Start of Block

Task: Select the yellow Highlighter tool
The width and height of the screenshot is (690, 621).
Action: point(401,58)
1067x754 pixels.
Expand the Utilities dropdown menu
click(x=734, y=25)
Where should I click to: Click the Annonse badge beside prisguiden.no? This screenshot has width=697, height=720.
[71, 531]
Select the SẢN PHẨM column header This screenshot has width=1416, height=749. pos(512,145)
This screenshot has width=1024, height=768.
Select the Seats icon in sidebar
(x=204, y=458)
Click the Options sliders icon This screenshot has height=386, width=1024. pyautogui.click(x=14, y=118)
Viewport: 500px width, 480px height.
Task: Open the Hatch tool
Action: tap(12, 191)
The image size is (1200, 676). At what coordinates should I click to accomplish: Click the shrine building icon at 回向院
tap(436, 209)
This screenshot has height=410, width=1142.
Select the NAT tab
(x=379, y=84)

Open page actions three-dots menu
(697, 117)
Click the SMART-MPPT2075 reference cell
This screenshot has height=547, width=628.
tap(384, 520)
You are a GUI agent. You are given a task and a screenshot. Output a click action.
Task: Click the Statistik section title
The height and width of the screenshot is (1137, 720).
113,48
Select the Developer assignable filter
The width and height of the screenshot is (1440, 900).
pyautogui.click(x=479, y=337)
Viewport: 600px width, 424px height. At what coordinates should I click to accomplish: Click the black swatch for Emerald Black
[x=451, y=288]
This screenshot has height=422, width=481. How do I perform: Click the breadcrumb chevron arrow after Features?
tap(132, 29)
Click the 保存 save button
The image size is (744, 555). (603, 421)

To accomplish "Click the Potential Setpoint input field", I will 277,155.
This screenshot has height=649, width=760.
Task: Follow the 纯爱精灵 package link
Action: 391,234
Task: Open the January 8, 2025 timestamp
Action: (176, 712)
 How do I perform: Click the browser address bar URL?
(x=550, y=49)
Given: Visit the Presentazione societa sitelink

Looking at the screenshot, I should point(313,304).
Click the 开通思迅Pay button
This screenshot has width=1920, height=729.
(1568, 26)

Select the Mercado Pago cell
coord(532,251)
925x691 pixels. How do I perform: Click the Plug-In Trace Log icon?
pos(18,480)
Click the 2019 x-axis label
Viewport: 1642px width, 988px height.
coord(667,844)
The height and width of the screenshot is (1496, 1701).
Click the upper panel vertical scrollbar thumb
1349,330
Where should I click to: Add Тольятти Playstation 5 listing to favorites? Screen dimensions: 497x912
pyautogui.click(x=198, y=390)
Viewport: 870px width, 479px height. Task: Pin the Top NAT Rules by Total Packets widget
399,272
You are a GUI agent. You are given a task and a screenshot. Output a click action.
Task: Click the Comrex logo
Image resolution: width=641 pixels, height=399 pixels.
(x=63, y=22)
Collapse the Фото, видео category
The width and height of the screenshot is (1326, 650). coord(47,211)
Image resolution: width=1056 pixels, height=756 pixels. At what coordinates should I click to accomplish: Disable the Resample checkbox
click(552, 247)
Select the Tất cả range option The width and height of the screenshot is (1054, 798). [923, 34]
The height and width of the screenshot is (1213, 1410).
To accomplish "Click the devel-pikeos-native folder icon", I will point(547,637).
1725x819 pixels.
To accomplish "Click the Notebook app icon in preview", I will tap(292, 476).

End of Block

Task to complete =
Word for word, restate only the lines from the one containing "Image resolution: width=641" through the last line of the entries, with both ends kept.

Answer =
Image resolution: width=641 pixels, height=399 pixels.
(x=63, y=22)
Collapse the Фото, видео category
The width and height of the screenshot is (1326, 650). coord(47,211)
Image resolution: width=1056 pixels, height=756 pixels. At what coordinates should I click to accomplish: Disable the Resample checkbox
click(552, 247)
Select the Tất cả range option The width and height of the screenshot is (1054, 798). [923, 34]
The height and width of the screenshot is (1213, 1410).
To accomplish "Click the devel-pikeos-native folder icon", I will point(547,637).
1725x819 pixels.
To accomplish "Click the Notebook app icon in preview", I will tap(292, 476).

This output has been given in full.